THE PROBLEM: Count the lines in the listing below that contain the string "computer", matching case exactly, and reply with only that number.

DATA TO USE:

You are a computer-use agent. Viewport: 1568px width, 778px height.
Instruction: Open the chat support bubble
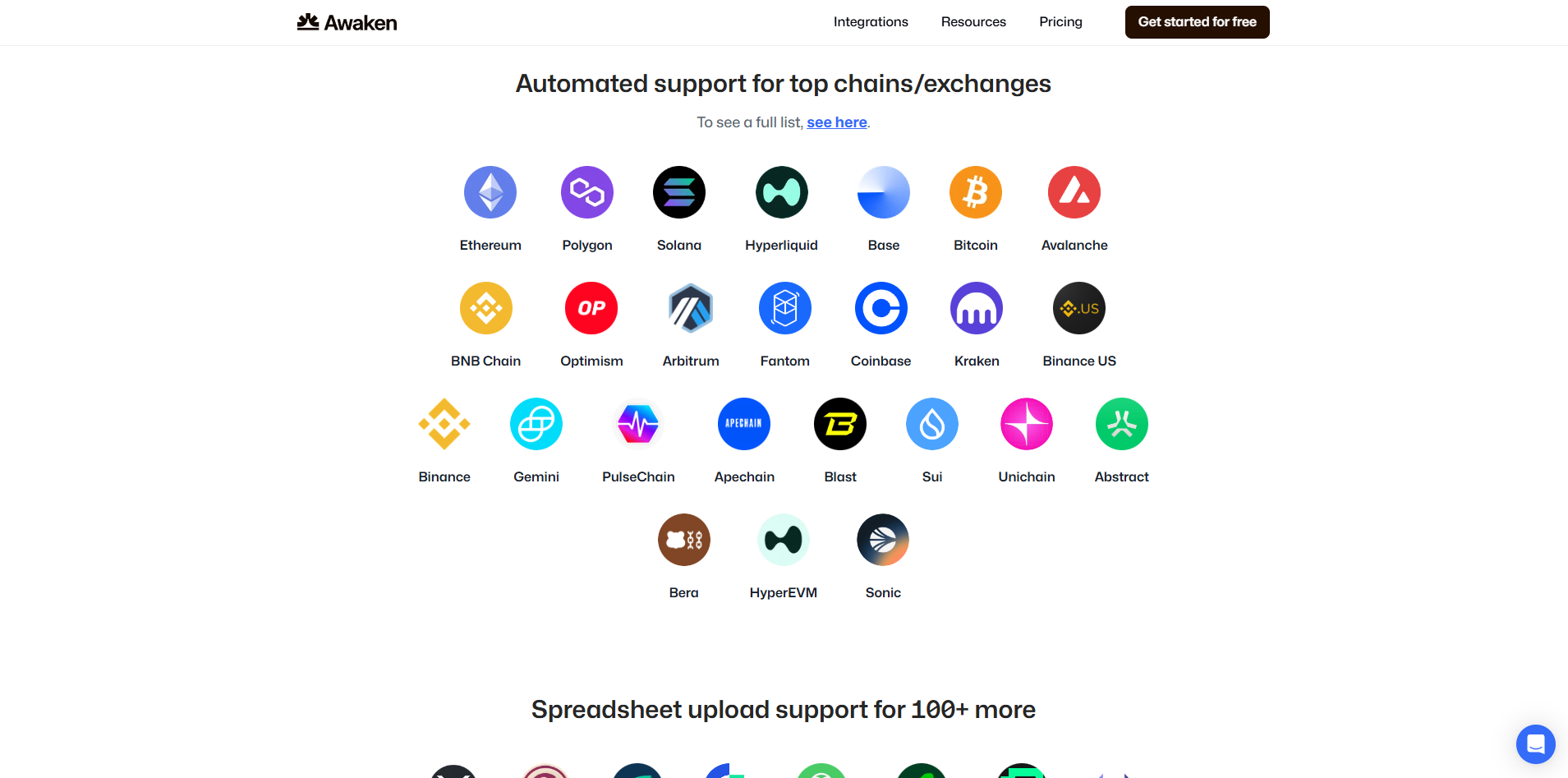[1534, 743]
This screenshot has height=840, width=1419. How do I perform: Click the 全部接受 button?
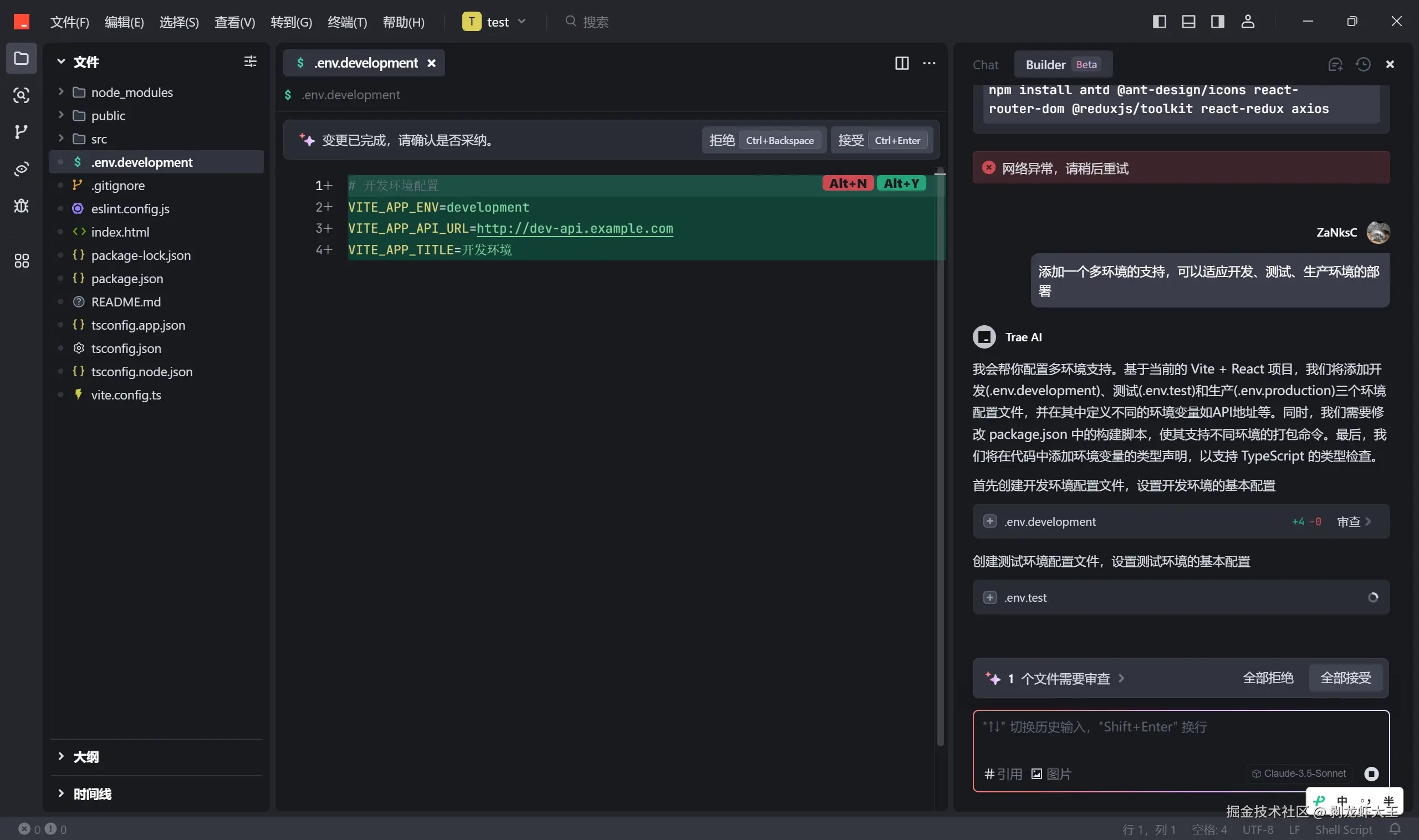tap(1345, 678)
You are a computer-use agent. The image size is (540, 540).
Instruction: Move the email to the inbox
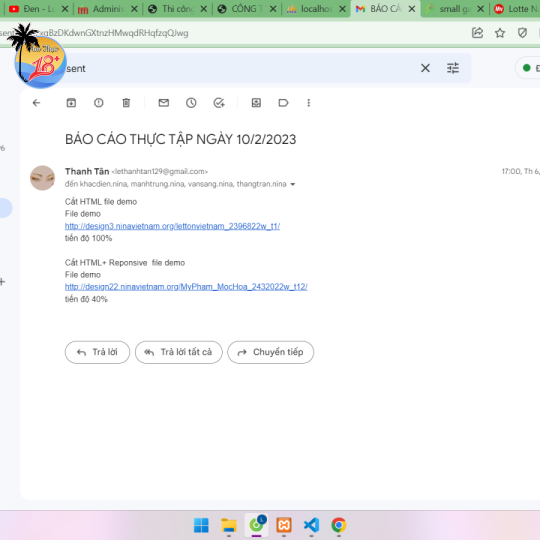point(256,103)
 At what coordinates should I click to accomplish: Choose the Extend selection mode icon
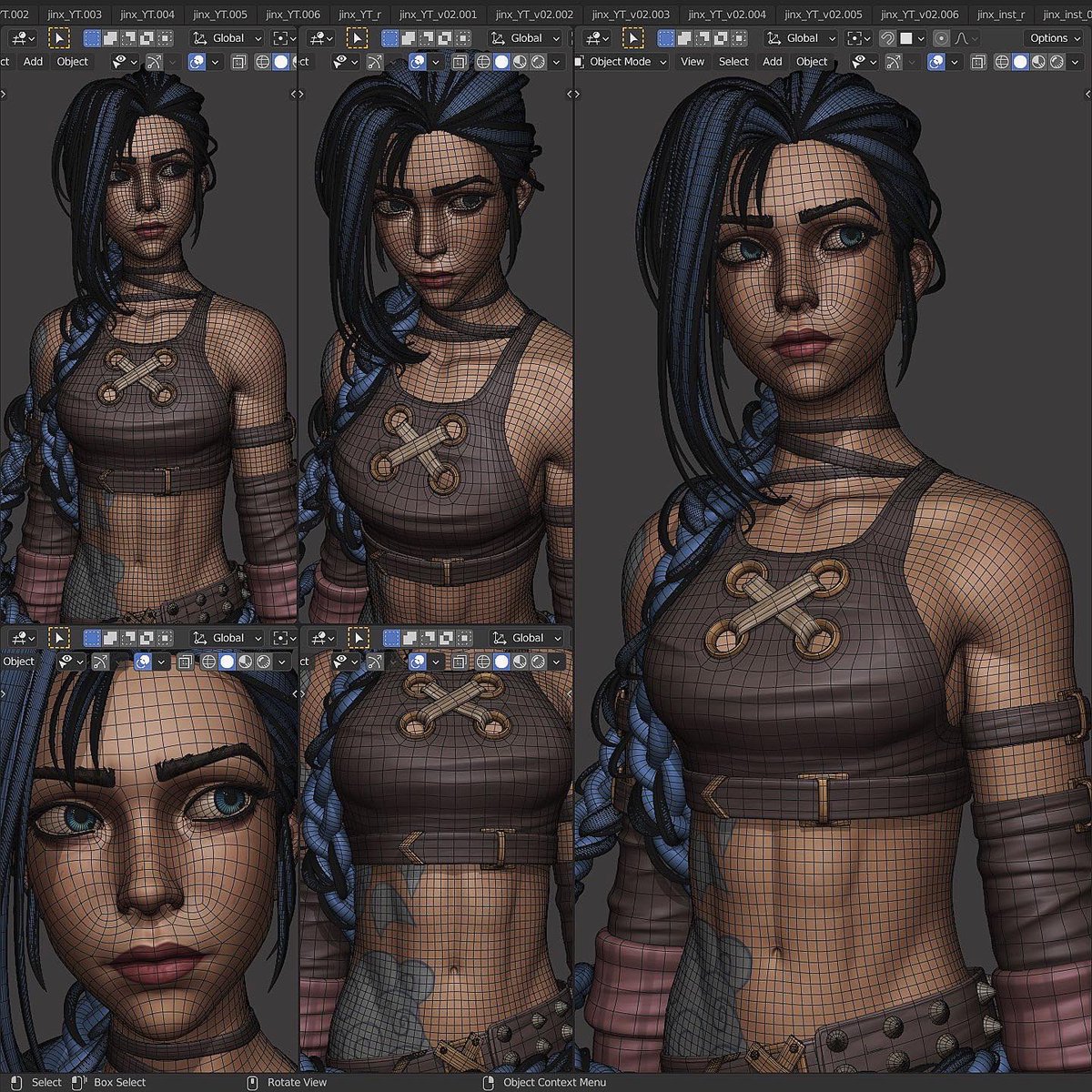tap(685, 37)
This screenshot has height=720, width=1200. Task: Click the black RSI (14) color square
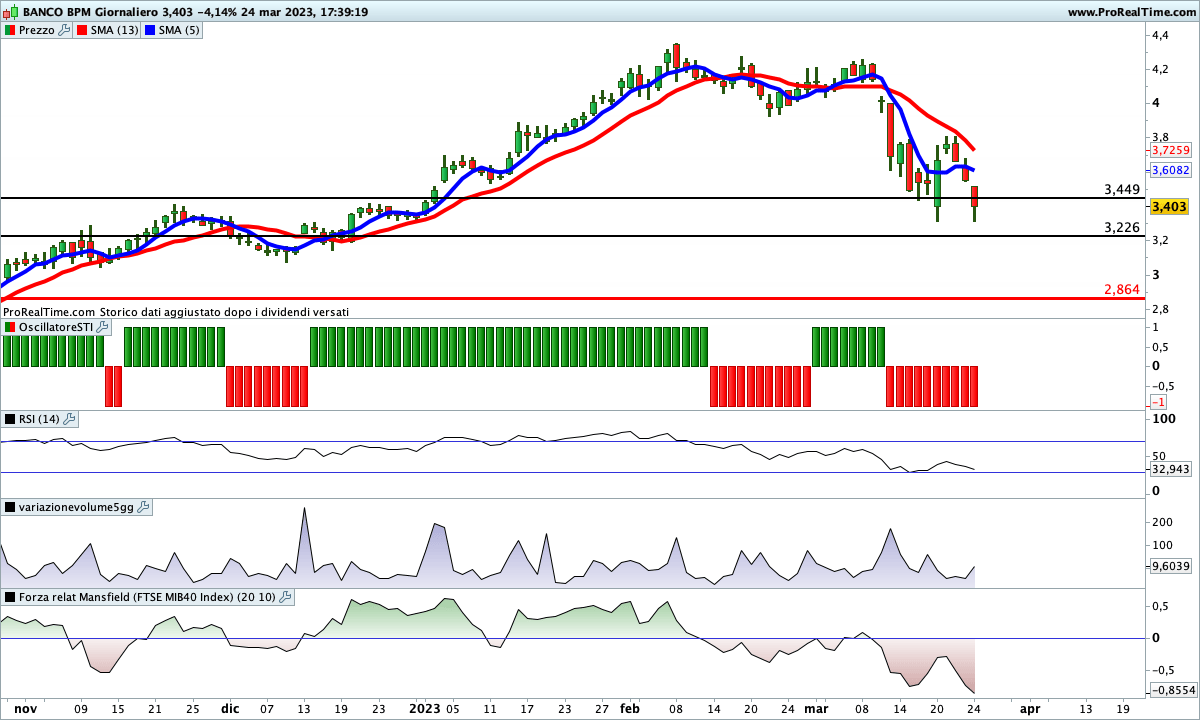(10, 419)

WORKED ANSWER: 2